(Given task)
Rewrite the data from the line with "Click the text 数字和符号组成 in the second tip" through the end of the data, replacing "lock icon" with "padlock icon" and leaving everything else unchanged.

(Supplied information)
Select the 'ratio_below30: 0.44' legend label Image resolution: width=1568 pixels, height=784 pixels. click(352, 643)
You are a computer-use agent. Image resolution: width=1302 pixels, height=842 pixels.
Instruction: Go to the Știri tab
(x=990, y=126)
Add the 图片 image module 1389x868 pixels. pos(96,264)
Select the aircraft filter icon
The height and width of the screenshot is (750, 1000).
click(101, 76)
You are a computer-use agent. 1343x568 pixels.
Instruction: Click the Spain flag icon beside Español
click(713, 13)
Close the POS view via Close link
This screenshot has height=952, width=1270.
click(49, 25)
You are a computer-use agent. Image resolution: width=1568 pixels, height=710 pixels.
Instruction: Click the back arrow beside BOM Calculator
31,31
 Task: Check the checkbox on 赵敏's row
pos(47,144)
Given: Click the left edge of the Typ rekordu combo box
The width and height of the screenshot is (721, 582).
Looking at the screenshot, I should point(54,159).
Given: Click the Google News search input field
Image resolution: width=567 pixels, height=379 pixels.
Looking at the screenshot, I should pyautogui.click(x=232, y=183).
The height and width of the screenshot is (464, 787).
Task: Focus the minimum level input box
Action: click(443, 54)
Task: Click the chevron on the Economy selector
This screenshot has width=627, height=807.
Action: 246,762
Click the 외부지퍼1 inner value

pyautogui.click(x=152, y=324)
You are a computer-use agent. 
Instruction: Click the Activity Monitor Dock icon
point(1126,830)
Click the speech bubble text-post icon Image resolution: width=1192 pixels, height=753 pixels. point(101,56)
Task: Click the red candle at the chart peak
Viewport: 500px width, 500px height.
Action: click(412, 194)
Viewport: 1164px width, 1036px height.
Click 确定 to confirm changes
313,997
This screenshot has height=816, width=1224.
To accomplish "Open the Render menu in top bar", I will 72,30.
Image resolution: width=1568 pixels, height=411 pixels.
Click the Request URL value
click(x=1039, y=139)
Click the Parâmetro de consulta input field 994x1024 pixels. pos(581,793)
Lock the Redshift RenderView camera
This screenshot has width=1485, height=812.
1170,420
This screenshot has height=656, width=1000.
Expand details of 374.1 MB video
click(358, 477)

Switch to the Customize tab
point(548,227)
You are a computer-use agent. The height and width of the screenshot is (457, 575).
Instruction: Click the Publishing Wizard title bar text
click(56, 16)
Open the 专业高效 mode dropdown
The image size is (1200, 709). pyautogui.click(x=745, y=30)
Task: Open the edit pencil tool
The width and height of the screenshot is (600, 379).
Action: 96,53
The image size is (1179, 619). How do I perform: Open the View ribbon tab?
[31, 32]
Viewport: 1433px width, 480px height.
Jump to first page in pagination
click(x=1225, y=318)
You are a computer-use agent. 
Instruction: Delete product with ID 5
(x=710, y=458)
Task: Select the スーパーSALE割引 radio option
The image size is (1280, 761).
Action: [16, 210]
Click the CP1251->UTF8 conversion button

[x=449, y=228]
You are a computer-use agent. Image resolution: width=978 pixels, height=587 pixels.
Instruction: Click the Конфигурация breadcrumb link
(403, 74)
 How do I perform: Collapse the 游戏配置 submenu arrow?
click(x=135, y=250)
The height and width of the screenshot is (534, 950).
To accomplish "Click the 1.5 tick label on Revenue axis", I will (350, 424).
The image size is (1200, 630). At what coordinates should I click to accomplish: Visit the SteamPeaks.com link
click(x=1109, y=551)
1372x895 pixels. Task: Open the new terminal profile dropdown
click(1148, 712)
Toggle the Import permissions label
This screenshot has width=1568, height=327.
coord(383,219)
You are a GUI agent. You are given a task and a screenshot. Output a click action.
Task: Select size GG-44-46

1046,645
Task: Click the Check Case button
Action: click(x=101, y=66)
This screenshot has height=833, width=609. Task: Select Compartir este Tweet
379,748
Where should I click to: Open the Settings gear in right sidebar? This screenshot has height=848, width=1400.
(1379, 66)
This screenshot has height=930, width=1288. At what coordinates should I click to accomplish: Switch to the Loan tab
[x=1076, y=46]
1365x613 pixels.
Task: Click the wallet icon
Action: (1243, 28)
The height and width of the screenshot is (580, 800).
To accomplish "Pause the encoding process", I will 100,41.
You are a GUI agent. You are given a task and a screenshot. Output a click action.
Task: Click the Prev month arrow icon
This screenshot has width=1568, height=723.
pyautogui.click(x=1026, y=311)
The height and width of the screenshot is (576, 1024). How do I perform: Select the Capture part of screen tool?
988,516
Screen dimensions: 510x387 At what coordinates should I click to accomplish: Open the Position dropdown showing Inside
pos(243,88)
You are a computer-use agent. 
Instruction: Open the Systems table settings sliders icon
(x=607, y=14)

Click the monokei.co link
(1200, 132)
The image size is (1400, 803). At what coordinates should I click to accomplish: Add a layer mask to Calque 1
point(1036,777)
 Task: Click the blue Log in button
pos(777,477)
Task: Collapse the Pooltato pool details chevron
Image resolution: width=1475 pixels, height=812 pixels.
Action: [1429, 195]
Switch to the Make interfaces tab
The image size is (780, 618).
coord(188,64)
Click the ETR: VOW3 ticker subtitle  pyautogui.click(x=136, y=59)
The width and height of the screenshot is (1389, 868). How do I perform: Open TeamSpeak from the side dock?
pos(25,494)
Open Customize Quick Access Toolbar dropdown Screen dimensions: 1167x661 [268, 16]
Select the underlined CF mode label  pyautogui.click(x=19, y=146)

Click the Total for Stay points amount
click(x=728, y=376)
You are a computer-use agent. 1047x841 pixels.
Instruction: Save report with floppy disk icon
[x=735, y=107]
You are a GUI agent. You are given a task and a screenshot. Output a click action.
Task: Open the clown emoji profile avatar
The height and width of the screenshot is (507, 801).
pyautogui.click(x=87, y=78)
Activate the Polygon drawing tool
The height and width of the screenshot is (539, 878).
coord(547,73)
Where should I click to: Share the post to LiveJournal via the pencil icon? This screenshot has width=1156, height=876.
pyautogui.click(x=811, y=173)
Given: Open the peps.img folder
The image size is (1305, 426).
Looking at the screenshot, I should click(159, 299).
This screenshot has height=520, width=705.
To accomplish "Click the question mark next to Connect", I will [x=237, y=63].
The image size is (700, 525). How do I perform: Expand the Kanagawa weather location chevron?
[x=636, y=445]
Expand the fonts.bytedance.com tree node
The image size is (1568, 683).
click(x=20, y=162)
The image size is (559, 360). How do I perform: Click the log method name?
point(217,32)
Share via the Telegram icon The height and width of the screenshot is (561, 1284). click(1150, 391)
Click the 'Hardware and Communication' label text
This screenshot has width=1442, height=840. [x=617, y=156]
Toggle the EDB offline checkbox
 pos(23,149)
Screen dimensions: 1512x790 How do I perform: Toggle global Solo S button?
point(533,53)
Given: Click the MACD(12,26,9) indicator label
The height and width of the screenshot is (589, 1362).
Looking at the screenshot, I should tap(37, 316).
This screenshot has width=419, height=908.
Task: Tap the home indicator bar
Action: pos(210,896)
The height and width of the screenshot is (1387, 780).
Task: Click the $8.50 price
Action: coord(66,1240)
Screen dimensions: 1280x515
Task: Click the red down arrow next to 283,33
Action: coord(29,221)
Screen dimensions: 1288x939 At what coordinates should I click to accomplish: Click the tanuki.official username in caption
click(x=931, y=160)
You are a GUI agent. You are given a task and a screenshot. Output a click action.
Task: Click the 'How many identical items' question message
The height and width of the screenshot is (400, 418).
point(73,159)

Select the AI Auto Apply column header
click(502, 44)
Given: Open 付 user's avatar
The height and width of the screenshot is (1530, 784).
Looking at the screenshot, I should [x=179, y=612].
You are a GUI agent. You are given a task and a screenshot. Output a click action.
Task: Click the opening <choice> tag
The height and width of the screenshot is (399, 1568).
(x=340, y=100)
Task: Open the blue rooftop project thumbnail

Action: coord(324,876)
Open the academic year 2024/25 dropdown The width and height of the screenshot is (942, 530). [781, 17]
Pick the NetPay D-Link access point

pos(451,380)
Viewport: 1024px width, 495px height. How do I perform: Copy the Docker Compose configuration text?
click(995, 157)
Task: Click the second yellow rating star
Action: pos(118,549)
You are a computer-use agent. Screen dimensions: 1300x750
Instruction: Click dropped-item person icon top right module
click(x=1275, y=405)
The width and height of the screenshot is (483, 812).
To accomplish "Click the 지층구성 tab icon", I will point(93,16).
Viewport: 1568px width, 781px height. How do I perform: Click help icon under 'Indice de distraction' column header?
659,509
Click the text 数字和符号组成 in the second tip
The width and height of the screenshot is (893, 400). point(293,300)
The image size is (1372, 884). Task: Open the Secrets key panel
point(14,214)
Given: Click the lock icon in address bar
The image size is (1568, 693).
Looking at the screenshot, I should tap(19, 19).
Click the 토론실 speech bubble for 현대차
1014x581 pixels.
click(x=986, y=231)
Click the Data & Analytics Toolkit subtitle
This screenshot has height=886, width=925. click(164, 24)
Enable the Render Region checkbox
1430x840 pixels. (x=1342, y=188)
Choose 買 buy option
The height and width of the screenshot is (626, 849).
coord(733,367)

(The result)
Click the text 数字和符号组成 in the second tip
The width and height of the screenshot is (893, 400). point(293,300)
The image size is (1372, 884). Task: Open the Secrets key panel
point(14,214)
Given: Click the padlock icon in address bar
The image size is (1568, 693).
Looking at the screenshot, I should tap(19, 19).
Click the 토론실 speech bubble for 현대차
1014x581 pixels.
click(x=986, y=231)
Click the Data & Analytics Toolkit subtitle
This screenshot has height=886, width=925. click(164, 24)
Enable the Render Region checkbox
1430x840 pixels. (x=1342, y=188)
Choose 買 buy option
The height and width of the screenshot is (626, 849).
coord(733,367)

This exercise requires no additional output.